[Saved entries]
-*-

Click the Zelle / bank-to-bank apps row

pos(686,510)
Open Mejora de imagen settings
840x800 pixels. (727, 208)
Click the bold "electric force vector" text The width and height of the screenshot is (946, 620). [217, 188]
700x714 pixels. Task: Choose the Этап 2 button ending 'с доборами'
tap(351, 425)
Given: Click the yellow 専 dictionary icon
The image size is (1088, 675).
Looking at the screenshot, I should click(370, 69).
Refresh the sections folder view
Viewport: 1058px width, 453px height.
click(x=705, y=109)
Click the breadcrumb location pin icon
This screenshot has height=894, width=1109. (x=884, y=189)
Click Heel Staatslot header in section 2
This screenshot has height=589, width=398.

-*-

■ Aim of the task ■
Copy exactly the line that contains "Click the breadcrumb location pin icon" and every line after it, up to and including the last line of the records.

■ Worked solution ■
Click the breadcrumb location pin icon
This screenshot has height=894, width=1109. (x=884, y=189)
Click Heel Staatslot header in section 2
This screenshot has height=589, width=398.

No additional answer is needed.